§ **Data in this exercise**
[Start]

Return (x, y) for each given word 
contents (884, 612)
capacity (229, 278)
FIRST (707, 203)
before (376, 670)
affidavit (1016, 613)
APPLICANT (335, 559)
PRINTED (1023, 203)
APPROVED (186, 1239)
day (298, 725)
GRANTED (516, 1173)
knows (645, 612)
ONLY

[End]

§ **Instructions to follow**
Copy the lines above again, word for word and in the same order.

§ **Answer to this problem**
Return (x, y) for each given word 
contents (884, 612)
capacity (229, 278)
FIRST (707, 203)
before (376, 670)
affidavit (1016, 613)
APPLICANT (335, 559)
PRINTED (1023, 203)
APPROVED (186, 1239)
day (298, 725)
GRANTED (516, 1173)
knows (645, 612)
ONLY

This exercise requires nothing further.